Peter Viitre & Faye Lucas
Published on November 23, 2017
Posted in: Blog, Faye Lucas, Peter Viitre
On November 14, 2017 Ontario’s Bill 154, the Cutting Unnecessary Red Tape Act, 2017, received Royal Assent and, in doing so, amended the Arthur Wishart Act (Franchise Disclosure), 2000 (the “Wishart Act” or the “Act”) in a number of positive ways.
First, the Wishart Act was amended to allow franchisors to enter into confidentiality agreements and location or territory reservation agreements, as well as to take fully-refundable deposits, that are not more than a prescribed amount (expected to be $20,000), without triggering the disclosure obligation. This brings Ontario into line with other provinces, most notably British Columbia, and, particularly with the permitted use of confidentiality agreements, allows Ontario franchisors to engage in prudent business practices that are accepted in some form in most jurisdictions around the world.
Second, a number of the Act’s exemptions received badly-needed clarifications, including the following:
- the Act contains an exemption for a licence granted by a licensor to a single licensee (the “single licence exemption”) – the exemption has been clarified to state that the relevant licence must be granted for Canada in order to trigger the exemption;
- the Act contains a disclosure exemption for a franchised business that is to be operated within a larger business (the “fractional franchise” exemption) where the sales of the franchised business are not expected to exceed 20% of the sales of the larger business – the exemption has been clarified to state that the time period for measuring the anticipated percentage of sales is the first year of operation of the franchise;
- the Act contains a disclosure exemption where the prospective franchisee is or was a director or officer of the franchisor (the “director and officer” exemption) – that exemption has been expanded to apply to corporations controlled by the director or officer, but the exemption now expressly expires 4 months after the director or officer left the franchisor; and
- the Act contains disclosure exemptions both for situations where the prospective franchisee is required to spend less than $5,000 to acquire and operate the franchise (the “de minimis investment” exemption) and where he or she is required to invest more than $5,000,000 on the acquisition and operation of the franchise in its first year (the “large investment” exemption), but unfortunately, the Act has never provided any guidance as to what goes into either of those calculations.
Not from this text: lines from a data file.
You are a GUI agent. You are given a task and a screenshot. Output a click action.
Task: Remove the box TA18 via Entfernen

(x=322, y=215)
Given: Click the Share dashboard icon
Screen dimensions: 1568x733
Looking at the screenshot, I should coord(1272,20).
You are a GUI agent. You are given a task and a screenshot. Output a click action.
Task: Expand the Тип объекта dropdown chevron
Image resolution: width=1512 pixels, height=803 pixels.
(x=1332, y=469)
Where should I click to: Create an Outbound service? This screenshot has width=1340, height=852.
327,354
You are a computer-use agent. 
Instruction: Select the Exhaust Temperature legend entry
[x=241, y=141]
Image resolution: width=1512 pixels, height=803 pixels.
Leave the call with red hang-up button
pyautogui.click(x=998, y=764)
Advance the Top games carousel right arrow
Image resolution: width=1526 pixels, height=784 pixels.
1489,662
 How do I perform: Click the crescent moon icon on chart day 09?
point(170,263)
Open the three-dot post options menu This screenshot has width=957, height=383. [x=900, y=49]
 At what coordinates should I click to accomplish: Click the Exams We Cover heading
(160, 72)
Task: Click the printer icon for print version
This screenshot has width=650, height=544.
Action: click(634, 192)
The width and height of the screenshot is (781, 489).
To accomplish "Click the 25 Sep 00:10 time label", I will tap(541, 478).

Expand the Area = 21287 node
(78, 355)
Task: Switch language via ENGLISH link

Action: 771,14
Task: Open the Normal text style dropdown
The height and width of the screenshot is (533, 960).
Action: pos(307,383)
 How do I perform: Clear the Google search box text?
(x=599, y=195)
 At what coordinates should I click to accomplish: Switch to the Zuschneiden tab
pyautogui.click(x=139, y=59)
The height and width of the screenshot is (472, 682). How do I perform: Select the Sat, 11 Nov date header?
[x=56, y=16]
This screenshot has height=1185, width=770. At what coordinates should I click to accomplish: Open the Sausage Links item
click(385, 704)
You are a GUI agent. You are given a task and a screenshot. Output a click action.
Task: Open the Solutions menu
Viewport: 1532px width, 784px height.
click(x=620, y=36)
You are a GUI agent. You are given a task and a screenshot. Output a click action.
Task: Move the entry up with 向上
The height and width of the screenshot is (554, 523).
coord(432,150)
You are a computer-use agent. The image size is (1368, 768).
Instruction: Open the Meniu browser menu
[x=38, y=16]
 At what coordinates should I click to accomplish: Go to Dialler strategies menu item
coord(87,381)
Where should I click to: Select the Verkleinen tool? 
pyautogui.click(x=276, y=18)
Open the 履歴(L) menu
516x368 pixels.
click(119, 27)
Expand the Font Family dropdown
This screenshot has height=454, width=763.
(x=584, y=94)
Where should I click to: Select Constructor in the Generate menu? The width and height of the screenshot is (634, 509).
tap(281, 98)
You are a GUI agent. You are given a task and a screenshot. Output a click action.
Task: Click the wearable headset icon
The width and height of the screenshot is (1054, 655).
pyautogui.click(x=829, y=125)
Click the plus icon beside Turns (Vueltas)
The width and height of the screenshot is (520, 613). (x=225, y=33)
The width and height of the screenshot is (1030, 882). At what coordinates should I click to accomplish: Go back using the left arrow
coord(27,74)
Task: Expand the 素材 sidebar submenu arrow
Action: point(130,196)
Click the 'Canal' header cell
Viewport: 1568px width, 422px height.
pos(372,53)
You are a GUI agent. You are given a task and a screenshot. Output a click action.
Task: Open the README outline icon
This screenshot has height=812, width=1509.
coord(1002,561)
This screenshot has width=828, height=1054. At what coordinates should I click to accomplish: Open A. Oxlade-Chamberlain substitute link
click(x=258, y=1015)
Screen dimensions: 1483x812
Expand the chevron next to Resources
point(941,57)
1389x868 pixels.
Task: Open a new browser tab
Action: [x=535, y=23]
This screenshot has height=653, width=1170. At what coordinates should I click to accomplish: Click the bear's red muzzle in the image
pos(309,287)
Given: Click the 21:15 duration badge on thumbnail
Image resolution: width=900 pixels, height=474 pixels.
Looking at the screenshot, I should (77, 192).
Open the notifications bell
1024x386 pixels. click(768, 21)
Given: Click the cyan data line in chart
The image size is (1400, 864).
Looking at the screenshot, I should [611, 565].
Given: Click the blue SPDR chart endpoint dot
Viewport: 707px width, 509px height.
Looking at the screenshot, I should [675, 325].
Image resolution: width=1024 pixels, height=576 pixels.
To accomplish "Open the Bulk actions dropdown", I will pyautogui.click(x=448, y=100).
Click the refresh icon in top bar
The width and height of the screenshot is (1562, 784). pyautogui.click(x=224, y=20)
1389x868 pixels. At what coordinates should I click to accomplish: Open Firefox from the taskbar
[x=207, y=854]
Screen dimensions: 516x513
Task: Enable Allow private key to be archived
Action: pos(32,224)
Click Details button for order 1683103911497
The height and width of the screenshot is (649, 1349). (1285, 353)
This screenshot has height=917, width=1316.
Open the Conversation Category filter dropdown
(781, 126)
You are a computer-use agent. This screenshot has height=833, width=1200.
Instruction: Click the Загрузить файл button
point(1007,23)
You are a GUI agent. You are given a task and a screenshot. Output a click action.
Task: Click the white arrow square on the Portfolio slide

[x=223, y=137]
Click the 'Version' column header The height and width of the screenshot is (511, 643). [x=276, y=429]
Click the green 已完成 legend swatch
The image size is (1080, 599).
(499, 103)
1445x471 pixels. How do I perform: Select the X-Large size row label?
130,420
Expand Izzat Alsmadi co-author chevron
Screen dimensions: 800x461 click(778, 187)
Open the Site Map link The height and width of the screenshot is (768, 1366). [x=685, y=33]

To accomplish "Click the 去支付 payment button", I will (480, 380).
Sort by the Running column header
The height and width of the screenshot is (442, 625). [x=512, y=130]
With the current amendments, the Act now states that each amount (now referred to as the “total initial investment”) is to be determined as prescribed under the Regulations. Further, it’s expected that the Regulations will be amended to require that the total initial investment be calculated in the same manner as the “franchisee’s costs associated with the establishment of the franchise” under section 6(1)(i) of the existing Regulation.
Finally, the Wishart Act now provides that a “statement of material change” – whose precise form and content have always been unclear – will have to contain the elements prescribed by Regulation.
Please note that, aside from the revision to the single licence exemption, the balance of the amendments are not yet in force while we await the final Regulations. We look forward to announcing the “in force date” in the near future.
These changes were recommended by Ontario’s Business Law Advisory Council (the “BLAC”), on which I serve as Chair of the Franchise Working Group, in its Fall 2016 Report, which can be found here. Still to come are the BLAC’s second round of recommendations, contained in its Fall 2017 Report, which is expected to be released by the Ontario Government for public consultation in the coming weeks. This second round of recommendations builds on the first and addresses such issues as the definition and scope of “material facts”, the standard to be used in assessing a franchisor’s compliance with its statutory disclosure obligations, and the ability to use franchise disclosure documents prepared for use in other jurisdictions in Ontario. The BLAC also recommends a number of other amendments that will inject further certainty into the disclosure compliance process for the benefit of both franchisors and franchisees, as part of its ongoing mandate to assist the Government in streamlining its corporate and commercial legislation and making Ontario a more welcoming place to do business.